What you need to know:

  • Treasury secretary Henry Rotich’s Sh3 trillion spending plan for the next financial year starting July 1, represents an increase of about Sh400 billion on the current year’s Sh2.6 trillion budget which closes end month.
  • The increase will have to be financed by additional tax revenues or debt, or both. But analysts interviewed reckon the country has nearly exhausted its borrowing headroom while taxpayers are already overburdened by State charges.
  • But tax experts on Wednesday said tax hikes were likely to stifle consumer spending power and weaken aggregate demand for goods and services.

It’s a delicate balancing act for Treasury secretary Henry Rotich as he Thursday presents a budget whose growth is expected to be largely financed by tax increases which critics feel are unjustified in light of deeply entrenched corruption in government.

Mr Rotich’s Sh3 trillion spending plan for the next financial year starting July 1, represents an increase of about Sh400 billion on the current year’s Sh2.6 trillion budget which closes end month.

The increase will have to be financed by additional tax revenues or debt, or both. But analysts interviewed reckon the country has nearly exhausted its borrowing headroom while taxpayers are already overburdened by State charges.

“The proposed tax increases, if passed, will make us the worst tax jurisdiction in our environment. The government needs to look at its expenditure.

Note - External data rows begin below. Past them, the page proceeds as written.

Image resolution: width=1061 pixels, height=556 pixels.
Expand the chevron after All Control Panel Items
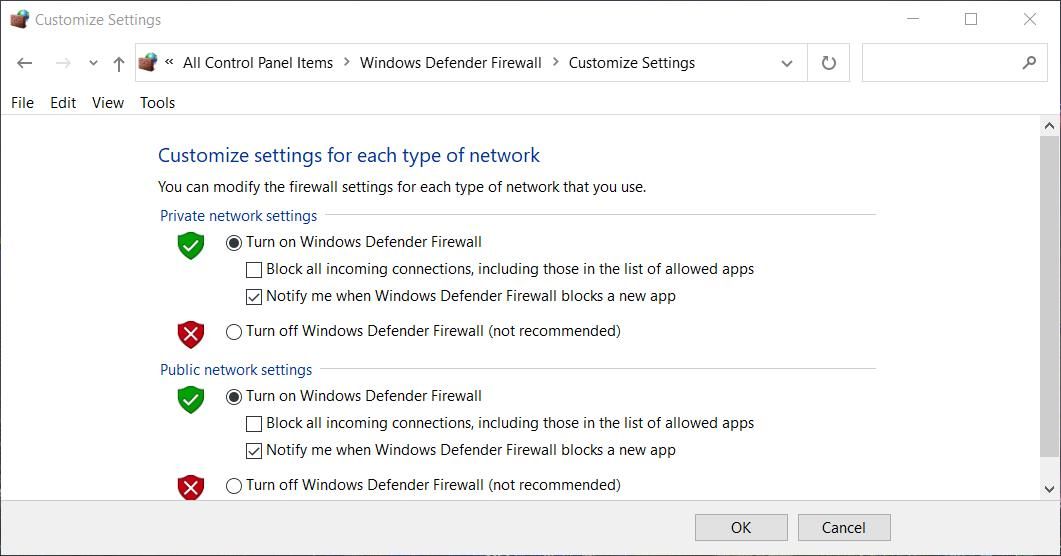tap(346, 62)
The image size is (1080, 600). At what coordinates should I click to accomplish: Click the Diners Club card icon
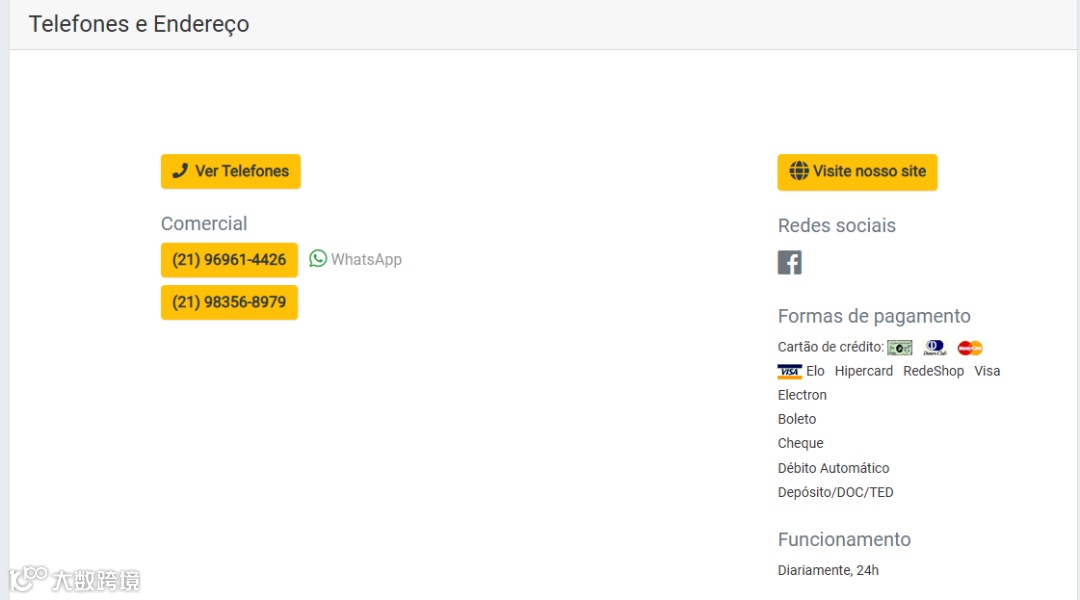[x=935, y=348]
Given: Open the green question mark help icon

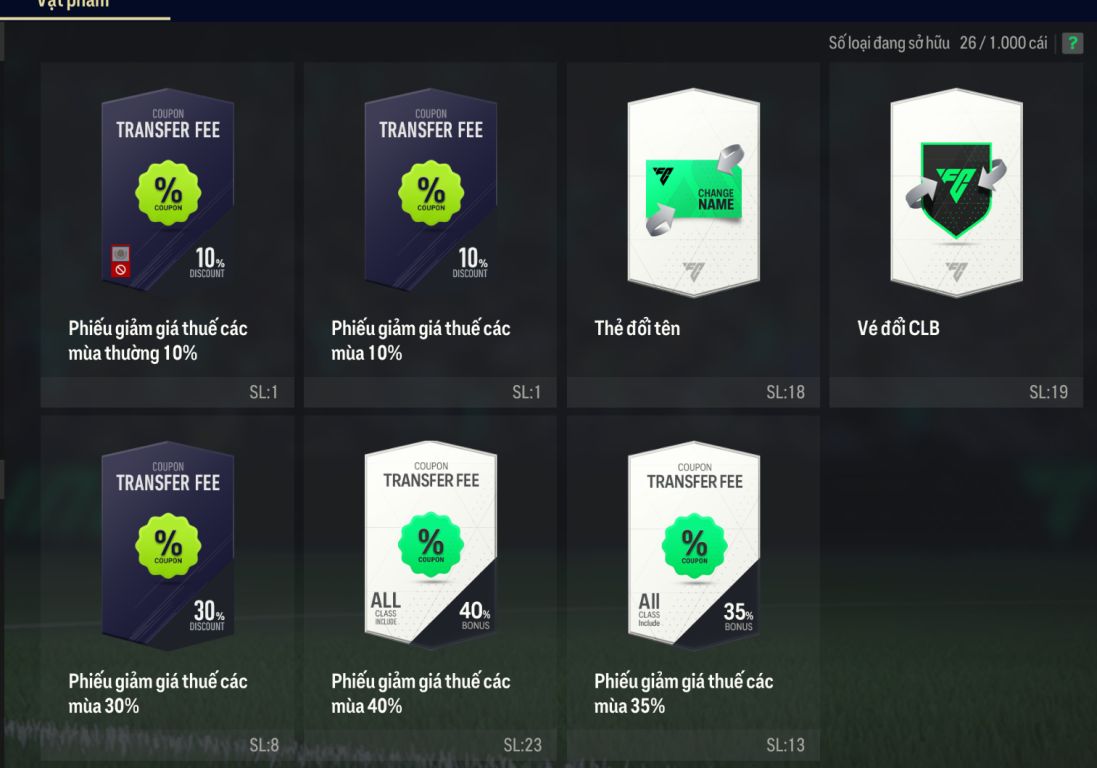Looking at the screenshot, I should (1072, 43).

That is the disease, everything else is a symptom of that disease,” said Aly-Khan Satchu, an independent analyst.“I believe we have squeezed existing taxpayers until the pips have squeaked.”

The Treasury expects the additional revenue to come from higher sin taxes and income tax, along with the introduction of a 16 per cent value-added tax (VAT) on petroleum products.

But tax experts on Wednesday said tax hikes were likely to stifle consumer spending power and weaken aggregate demand for goods and services.

“This is like continuing to milk a heavily pregnant cow. Increasing taxes will not help, it instead runs the risk of killing businesses,” said Michael Mburugu, a senior tax expert at PKF. He advised the national government to instead expand the tax base, enhance compliance and rethink its financing model for the 47 counties.

“There is a lot of wastage and duplication of functions between the county government and national government. It is time for Kenya to have a candid conversation on sustainability of the 47 county governments as well as the need for a bicameral house.”

The KRA is expected to raise Sh1.7 trillion in taxes for the next financial year ending June 2019, up from this year’s Sh1.4 trillion.

The taxman is, however, likely to miss the Sh1.4 trillion target for this year given that the most recent available data shows that he raised Sh1 trillion in the 10 months to April, short of Sh400 billion with only two months left.

The economists pointed out that the country was running an unsustainable model where a huge share of State revenues is going towards repaying debt and financing recurrent expenses. Public debt stands at over half the country’s gross domestic product (GDP).

“Debt to GDP is now flashing amber. Envelope space to put more debt on the balance sheet has eroded,” said Mr Satchu, a position shared by Central Bank of Kenya governor Patrick Njoroge along with multilateral lenders like the IMF.

Treasury records indicate that development expenditure accounted for a paltry 15.4 per cent of the total cash released by the Exchequer in the 10 months through April, highlighting increased demand from administrative expenses and debt servicing.

The national government spent Sh67.21 billion less on development projects between July 2017 and April 2018 compared with the same period a year earlier.

Recurrent expenditure and debt repayments gobbled up the lion’s share of the nearly Sh1.37 trillion, which was released from the exchequer in the review period, leaving only Sh210.2 billion for development.

“The balance sheet is maxed out. Our investments are not producing a meaningful ROI (return on investment), at this point,” said Mr Satchu.